The fallout from fireworks can contaminate our water supplies and the residues that are left on the ground or that precipitate out of the air can be carried away by rain and end up in our rivers or lakes.
A Ray of Hope
Swami Chidanand Saraswati elaborates the true meaning of Diwali beautifully by saying, “Diwali is not a festival of light in order that we may burn candles, fireworks and sparklers. Diwali is a festival of the light which dispels the darkness of our ignorance; it is a festival of the light which shows us the way on our journey through life. A firework is a momentary visual experience. But, the candle of a still mind and the fireworks of a heart; these are what we should be celebrating.
On this day we clean every room of the house; we dust every corner of the garage, we sweep behind bookshelves, vacuum under beds and empty out cabinets. But, what about our hearts? When was the last time we swept out our hearts? When did we last empty them of all the dirt and garbage that has accumulated throughout our lives? That is the real cleaning we must do. That is the real meaning of “starting fresh.” We must clean out our hearts, ridding them of darkness and bitterness. On Diwali, we must pray to Maha Lakshmi to bestow real prosperity upon us, the prosperity that brings light to our lives and sparkle to our eyes. We must pray for an abundance of faith, not money; we must pray for success in our spiritual lives.
Maha Lakshmi provides wealth for sustenance, not for indulgence. Our material wealth and prosperity should only sustain us, giving us that which is necessary to preserve our lives. All surplus should be used for humanitarian causes. Let us remember that Maha Lakshmi’s material wealth is meant for sustenance and preservation, not for luxury and decadence. Maha Lakshmi is the divine symbol of purity and chastity.
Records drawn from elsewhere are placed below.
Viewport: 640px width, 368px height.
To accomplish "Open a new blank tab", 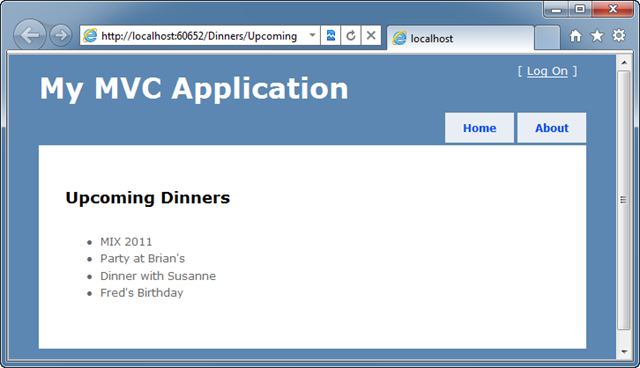I will [547, 38].
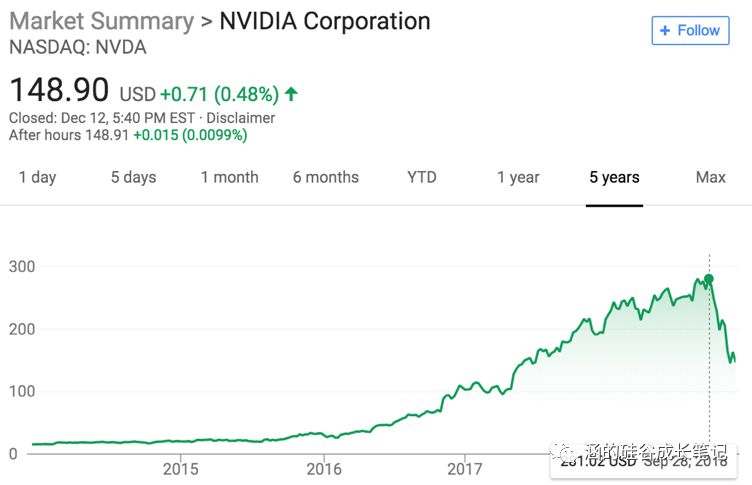Click the WeChat watermark logo icon
752x485 pixels.
tap(574, 453)
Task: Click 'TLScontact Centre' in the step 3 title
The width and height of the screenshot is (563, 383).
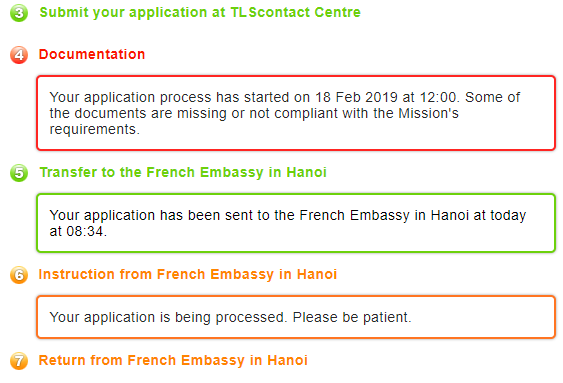Action: point(295,13)
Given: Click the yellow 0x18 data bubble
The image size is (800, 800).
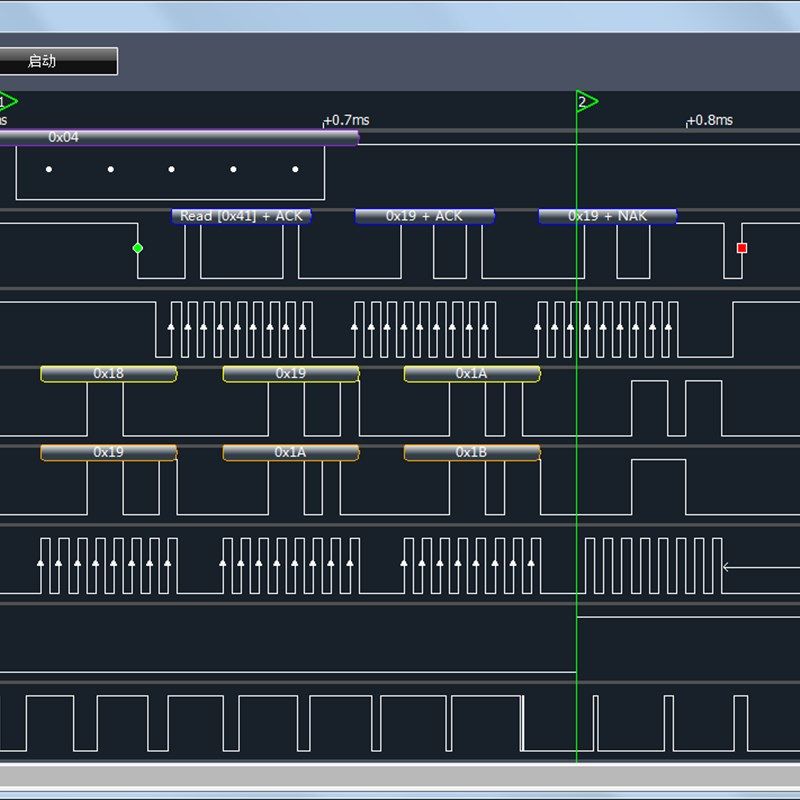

Yet, in our celebration of her, we frequently indulge in frivolity and hedonism. How can we worship her while engaging in the opposite of what she represents?
Maha Lakshmi is shown wearing red, which symbolizes action. This means that in order to obtain the true prosperity in life, we must engage in action. Most people think that in order to be spiritual, or to obtain “spiritual prosperity” one must be sitting in lotus posture in the Himalayas. So, on this holy day, let us fill our entire beings with the light of God. Let us clean out our minds and hearts, making a true “fresh start.” Let us pray to Maha Lakshmi to bestow the divine gifts of faith, purity and devotion upon us. With those, we will always be always rich, always prosperous, and always fulfilled. Let us celebrate Diwali this year as a true “holy day,” not only as another frivolous “holiday.”
For the children, for the animals, for the environment & most importantly for ourselves can we be that ray of hope in the festival of lights?